- _LIST OF TASKS_
- A) According to the article on China's currency policy, by what percentage did China revalue the yuan against the U.S. dollar on July 21, 2005?
- B) Write the next part of the article on China's currency policy, picking up after its last sentence.

- _DOCUMENT TEXT_

China in Transition

Foreign Exchange Policy Cannot Solve Structural Problems: A policy-mix approach is needed

Chi Hung KWAN
Consulting Fellow, RIETI

On July 21, 2005, China revalued the yuan by 2.1% against the U.S. dollar, while at the same time shifting from the dollar-pegging system to a managed float system. Subsequently, however, there has been no sign of the yuan revaluation pressure easing. A joint statement by Group of Seven (G7) finance ministers and central bank governors, adopted in their latest meeting held on December 2 and 3 in London, avoided using the term "revaluation" but explicitly urged China to take on "further flexible implementation" of its currency regime so as to "improve the functioning and stability of the global economy and the international monetary system." At present, however, the Chinese authorities remain cautious about revaluation and continue to make heavy market interventions to stem the pace of yuan appreciation. As one reason behind this policy, China often cites its concern that further revaluation would bankrupt many state-owned enterprises, increase unemployment and cause huge damage to domestic agriculture. However, foreign exchange policy is nothing but an instrument of macroeconomic policy and using it as a means to protect specific sectors would result in various side effects such as the expansion of internal and external imbalances.

- _DATA_
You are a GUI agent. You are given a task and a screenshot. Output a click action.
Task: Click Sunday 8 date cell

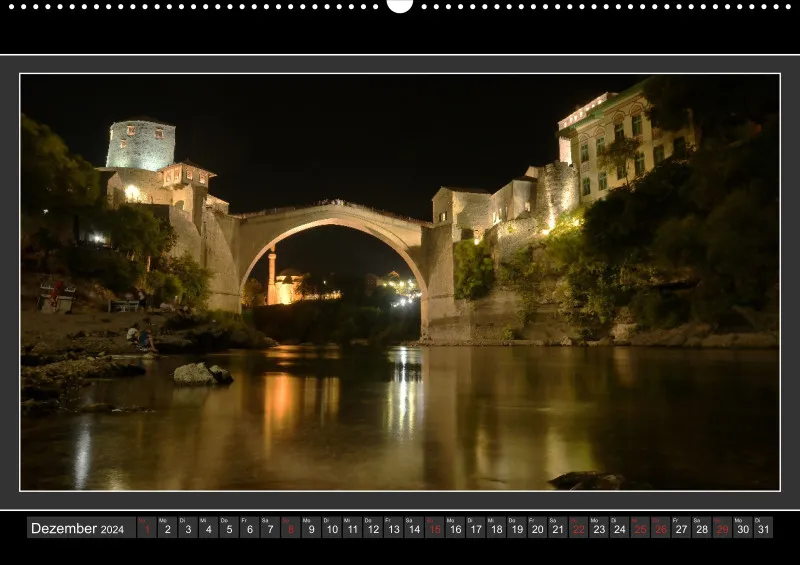[x=291, y=528]
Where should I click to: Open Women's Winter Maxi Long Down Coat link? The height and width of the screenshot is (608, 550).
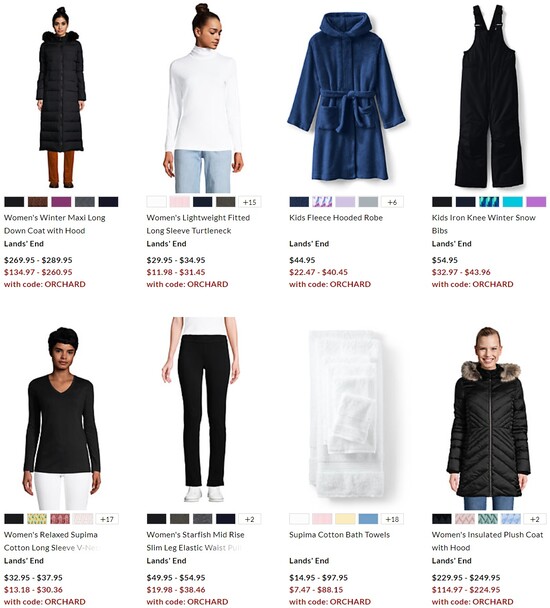[55, 224]
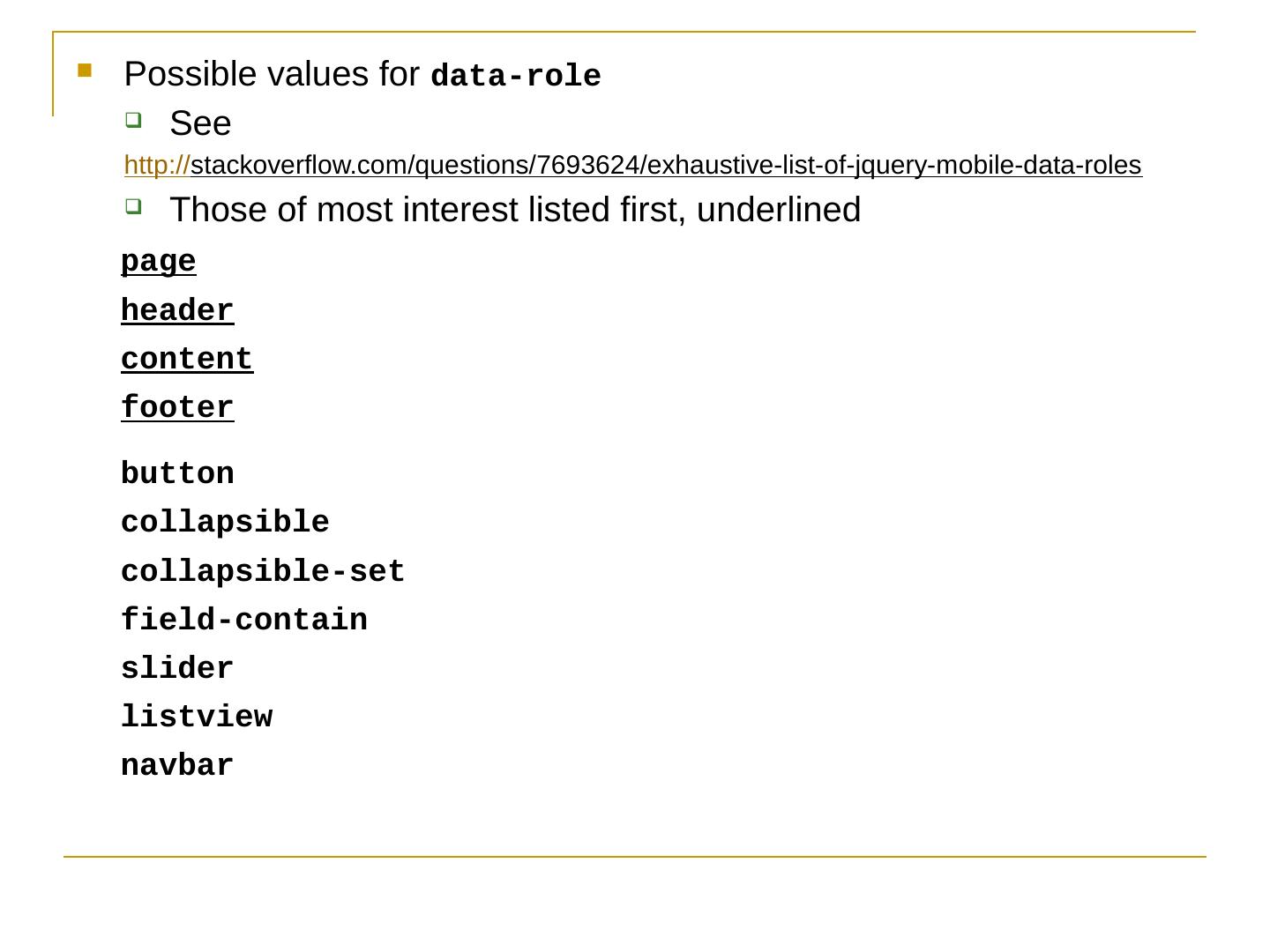Click the 'Possible values for' heading text
The width and height of the screenshot is (1270, 952).
(272, 75)
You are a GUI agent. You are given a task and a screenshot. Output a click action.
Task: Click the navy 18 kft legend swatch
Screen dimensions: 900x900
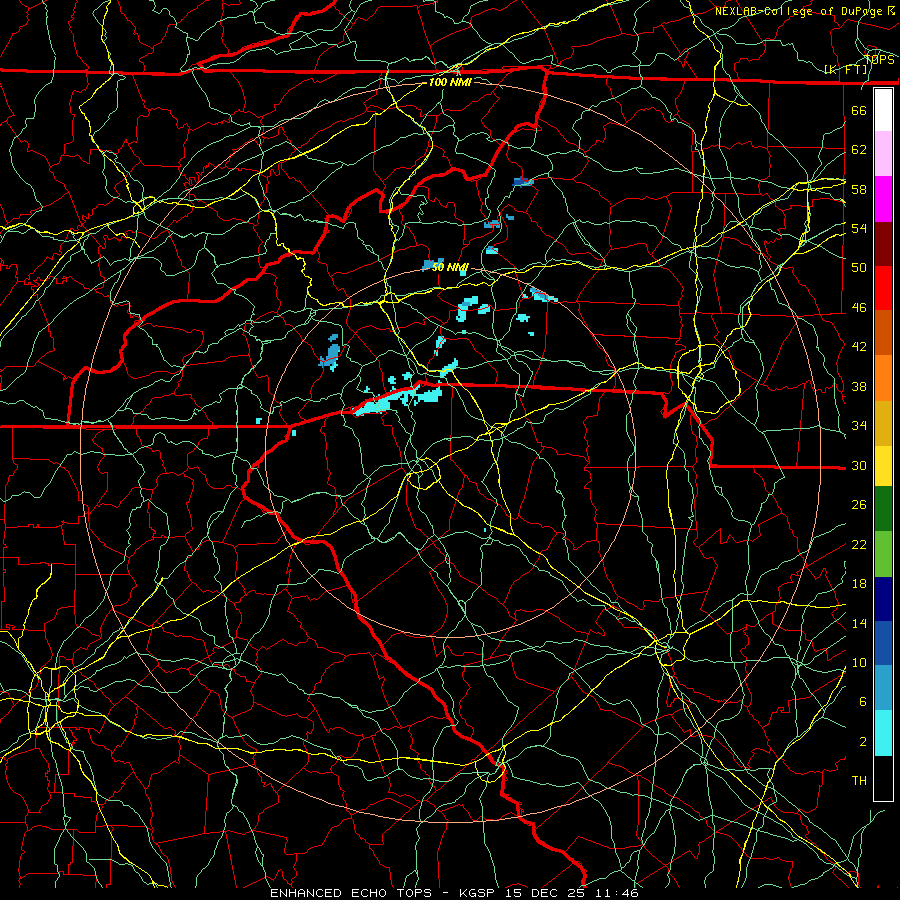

- _ANSWERS FOR THE EXERCISE_
- A) 2.1%

- B)
In considering economic policy in situations where multiple goals must be pursued, the rules of Jan Tinbergen and Robert Mundell provide theoretical guidelines (note).

1) Tinbergen's rule: Achieving a multiple number of independent policy targets requires an equal number of policy instruments.
2) Mundell's rule: Each policy instrument should be assigned to a policy target on which it has greatest relative effect.

Let's say that a country is pursuing full employment (internal equilibrium) and equilibrium in the balance of international payments (external equilibrium) under the fixed exchange rate regime. According to Tinbegen's rule, to simultaneously achieve these two goals, the country needs to implement two policy instruments: fiscal policy and monetary policy. And the most effective way to do this would be to assign the fiscal policy as a means to achieve internal equilibrium and the monetary policy external equilibrium as stipulated by Mundell's rule.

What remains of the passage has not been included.